Apple’s new Smart Cover for the iPad 2 is one of the most interesting protective cases yet, not because of the clever magnet design, but rather the aggressive business strategy behind it.
The iPad 2 is 33 percent thinner than the original iPad; a significant design difference. That means first-generation iPad cases won’t fit on the new iPad. And when the iPad 2 ships March 11, Apple, the only company that’s had direct access to the iPad 2, will be the only vendor selling a case made to fit the product just right.
That gives Apple a few weeks to rake in juicy profits with the $40-$70 Smart Cover before third-party case manufacturers whip up other variations of protective accessories for the iPad 2. Keep in mind the most sales for a product typically come on launch day, plus Apple retail stores carefully select which third-party cases they display on shelves. With the Smart Cover, Apple can potentially create a temporary pseudo-monopoly on protective cases for the iPad 2, bringing in millions of dollars in profits to pad hardware sales.

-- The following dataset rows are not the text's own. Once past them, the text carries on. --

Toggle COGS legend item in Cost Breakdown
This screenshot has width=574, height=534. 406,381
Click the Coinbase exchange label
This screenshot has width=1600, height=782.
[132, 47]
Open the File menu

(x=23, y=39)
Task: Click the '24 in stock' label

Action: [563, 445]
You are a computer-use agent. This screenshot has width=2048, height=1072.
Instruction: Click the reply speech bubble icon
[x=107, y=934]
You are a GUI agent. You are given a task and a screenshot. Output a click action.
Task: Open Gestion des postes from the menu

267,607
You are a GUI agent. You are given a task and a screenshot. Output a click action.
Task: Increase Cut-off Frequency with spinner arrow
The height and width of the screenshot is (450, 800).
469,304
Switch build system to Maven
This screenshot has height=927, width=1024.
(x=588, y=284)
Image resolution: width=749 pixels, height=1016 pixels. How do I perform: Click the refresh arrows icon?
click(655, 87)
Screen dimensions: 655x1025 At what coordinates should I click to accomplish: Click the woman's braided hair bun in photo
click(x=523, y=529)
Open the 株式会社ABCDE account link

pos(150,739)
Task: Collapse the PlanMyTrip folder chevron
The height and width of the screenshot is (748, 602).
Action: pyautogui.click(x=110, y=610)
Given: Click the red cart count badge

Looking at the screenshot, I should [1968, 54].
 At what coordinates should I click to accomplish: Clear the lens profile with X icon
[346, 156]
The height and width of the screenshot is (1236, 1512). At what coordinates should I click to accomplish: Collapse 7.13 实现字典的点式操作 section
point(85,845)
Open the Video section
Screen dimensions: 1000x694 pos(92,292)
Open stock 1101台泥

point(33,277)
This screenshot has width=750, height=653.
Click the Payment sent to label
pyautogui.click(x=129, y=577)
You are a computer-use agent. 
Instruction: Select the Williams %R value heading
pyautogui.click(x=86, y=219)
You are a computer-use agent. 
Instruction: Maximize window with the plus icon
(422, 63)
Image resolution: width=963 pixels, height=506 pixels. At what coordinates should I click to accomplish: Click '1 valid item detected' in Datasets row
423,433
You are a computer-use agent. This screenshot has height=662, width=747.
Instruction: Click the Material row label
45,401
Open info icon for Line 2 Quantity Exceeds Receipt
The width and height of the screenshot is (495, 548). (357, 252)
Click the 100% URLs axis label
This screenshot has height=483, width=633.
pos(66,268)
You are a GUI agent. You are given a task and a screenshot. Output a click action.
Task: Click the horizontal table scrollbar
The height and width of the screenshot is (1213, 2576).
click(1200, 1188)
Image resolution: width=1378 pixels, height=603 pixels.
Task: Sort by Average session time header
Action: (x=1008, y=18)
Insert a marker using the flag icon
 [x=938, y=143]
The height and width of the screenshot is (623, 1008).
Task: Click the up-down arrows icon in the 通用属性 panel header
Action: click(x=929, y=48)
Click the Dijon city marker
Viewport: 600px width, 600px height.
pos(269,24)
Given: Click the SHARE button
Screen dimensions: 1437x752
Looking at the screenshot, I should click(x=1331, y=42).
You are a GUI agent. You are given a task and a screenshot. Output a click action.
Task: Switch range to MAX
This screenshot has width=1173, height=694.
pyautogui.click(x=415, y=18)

This isn’t the first time Apple has enjoyed a head start on accessories. Apple shipped its own “Bumper” cases for the iPhone 4 (which probably didn’t work out so well because of Antennagate and the free case program), and Apple also sold cases for the original iPad when it launched.
Still, the Smart Cover is Apple’s hardest push in the accessories game yet. The marketing behind it is intense. Apple devoted an entire webpage and video just for the Smart Cover, embellished with some truly over-the-top ad copy: “A magnetic attraction.” “An on-again, off-again relationship.” “A cover that’s smart. And bright.” “That’s not just smart. It’s genius.”
To be fair, it’s a well-designed cover, and the ability to prop up the iPad at an angle makes it easier to type on a touchscreen. But it’s a plastic cover with a magnet on it, people.
Steve Jobs even noted that the case is made of polyurethane, “which is used to make spacesuits.” Polyurethane is also used to make some condoms, baby toys, carpet underlayment and mattress filling, facts which Jobs neglected to mention.
Jokes aside, Apple’s accessory strategy might point to a change in its hardware evolution.
In the past, Apple only gave major makeovers to Macintosh computers every three or four years; the smaller upgrades in between would be incremental improvements in chip speeds and other small features. The iPhone also didn’t get a hardware revamp until the iPhone 4.
So it’s peculiar that the iPad 2’s design is so different, just one year after the first iPad. Meanwhile, The Wall Street Journal claims the iPhone 5 will have a “different form factor” than the iPhone 4. Maybe we’ll see more rapid hardware design changes occurring in Apple’s mobile products, partly motivated by Apple’s desire to compete in the accessories game.
That’s wishful thinking, as it would make each Apple announcement a bit more exciting, so long as you’re not an avid upgrader who always buys a case.